Egypt has recently increased its assets of gold bars as a safe haven in response to global inflation and soaring oil and gas prices in light of the Russia-Ukraine war.
Egypt ranked second –following Turkey– among the top five countries that purchased gold bars to support the central bank’s reserves during the first half of 2022 (H1 2022), according to the latest report by the World Gold Council (WGC) published in July. Egypt raised its gold assets to reach a total of 44.2 tonnes in H1 2022, making it the highest global purchaser of gold bars in the first quarter of the year.
The five major buyers include Turkey (63.5 tonnes), Egypt, Iraq (40 tonnes), India (14.7 tonnes) and Argentine (14.7 tonnes), the report noted.
Gold assets are a key source of the Central Bank of Egypt’s (CBE) net international reserves (NIRs) and the key mission of these holdings is to diversify its reserves.

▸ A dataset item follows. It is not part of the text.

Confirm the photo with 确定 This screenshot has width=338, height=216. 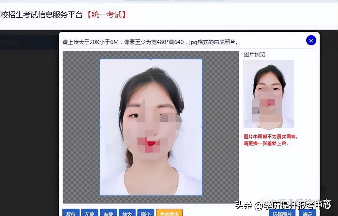[307, 213]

Egypt’s net international reserves (NIRs) declined by $230 million in July to post $33.1 billion, down from $33.3 billion at the end of June 2022, the CBE said.
Egypt’s direction towards widening its gold assets portfolio comes at a time when the US dollar continues to strengthen against the Egyptian pound.

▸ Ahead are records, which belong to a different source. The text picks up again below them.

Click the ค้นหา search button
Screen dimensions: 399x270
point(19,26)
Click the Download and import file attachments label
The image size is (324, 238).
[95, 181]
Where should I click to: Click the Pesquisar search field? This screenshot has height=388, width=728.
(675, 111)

The Egyptian pound lost over 17% of its value against the US dollar. Fitch Solution expected the US dollar to trade over EGP 20 through the end of 2022 amid ongoing global challenges and the likelihood of hiking interest rates further in response to soaring inflation worldwide and interest rate rises by the US Federal Reserve.
For the second consecutive time, the US Federal Reserve hiked benchmark rates by 0.75% in its July meeting. This is the fourth time it had raised interest rates since February.

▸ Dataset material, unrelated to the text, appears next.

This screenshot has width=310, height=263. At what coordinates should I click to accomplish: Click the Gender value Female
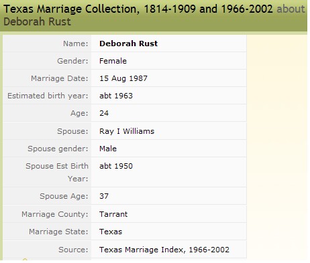pyautogui.click(x=113, y=61)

Gold’s unrivaled status as a haven during times of economic uncertainty is a motivation for central banks to make additions to their stock of yellow metal, Ullas Rao, assistant professor of finance and program director for finance at the Edinburgh Business School of Heriot-Watt University in Dubai said.
“With inflation weighing economies down, gold plays a crucial role in acting as the best hedge against this economic scourge,” he added.
He explained that several emerging market economies, including Russia and China, are steadily diversifying their foreign exchange reserves away from the US dollar to gold for strategic reasons.
“Egypt has witnessed a significant influx of foreign investment, catapulting it among the top performing emerging markets, with the country’s benchmark index (EGX 30) among the biggest in the MENA region,” Rao said.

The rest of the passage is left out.